16. A method in a second node for wireless communications, comprising: transmitting a first information block set, the first information block set being used to configure multiple CORESETs, the multiple CORESETs being configured to N cells, N being a positive integer greater than 1;wherein a receiver of the first information block set determines a first CORESET from the multiple CORESETs, and monitors a PDCCH in only a target CORESET group in the multiple CORESETs in a first time window: the first time window consists of multiple overlapping PDCCH monitoring occasions, the multiple overlapping PDCCH monitoring occasions respectively comprise time-domain resources occupied by PDCCH candidates in the multiple CORESETs: the target CORESET group comprises each CORESET having same QCL properties as the first CORESET among the multiple CORESETs: each of the N cells comprises at least one of two types of symbols in the first time window: a determination of the first CORESET depends on whether at least one of the N cells comprises a first-type symbol in the first time window, and the first-type symbol is one of the two types of symbols.

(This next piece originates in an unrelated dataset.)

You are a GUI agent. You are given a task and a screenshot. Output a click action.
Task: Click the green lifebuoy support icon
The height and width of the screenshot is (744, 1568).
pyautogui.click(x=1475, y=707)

17. The method according to claim 16, comprising: when there exists a cell comprising the first-type symbol in the first time window among the N cells, a determination of the first CORESET depends on cell(s) comprising the first-type symbol in the first time window among the N cells; or,when there exists a cell comprising the first-type symbol in the first time window among the N cells, a first cell subgroup comprises cell(s) comprising the first-type symbol in the first time window among the N cells; the first CORESET corresponds to a second CSS set, the second CSS set being a CSS set in the first cell subgroup, or the first CORESET corresponds to a second USS set, the second USS set being a USS set in the first cell subgroup; or,when there exists a cell comprising the first-type symbol in the first time window among the N cells, the first CORESET corresponds to a first CSS set, the first CSS set being a CSS set with lowest index in a cell with lowest index containing CSS sets, or the first CORESET corresponds to a second USS set, the second USS set being a USS set in a first cell subgroup, and the first cell subgroup comprising cell(s) comprising the first-type symbol in the first time window among the N cells.

18. The method according to claim 16, wherein when each of the N cells does not comprise the first-type symbol in the first time window, the first CORESET corresponds to a first CSS set, the first CSS set being a CSS set with lowest index in a cell with lowest index containing CSS sets, or the first CORESET corresponds to a first USS set, the first USS set being a USS set with lowest index in a cell with lowest index or the first USS set being a USS set with lowest index in a cell with lowest index containing USS sets.

19. The method according to claim 16, wherein a receiver of the first information block set determines a second CORESET: wherein the second CORESET is one of the multiple CORESETs, and QCL properties of the second CORESET are different from QCL properties of the first CORESET; the target CORESET group also comprises each CORESET having same QCL properties as the second CORESET among the multiple CORESETs.

20. The method according to claim 16, wherein the two types of symbols are configured as DL by higher-layer parameter(s): uplink transmission is supported on one or more resource blocks (RBs) in only the first-type symbol of the two types of symbols, or the other type of symbol in the two types of symbols that is not the first-type symbol is only used for downlink transmission, and at least a part of first-type symbols in a cell comprising the first-type symbol is used for uplink transmission.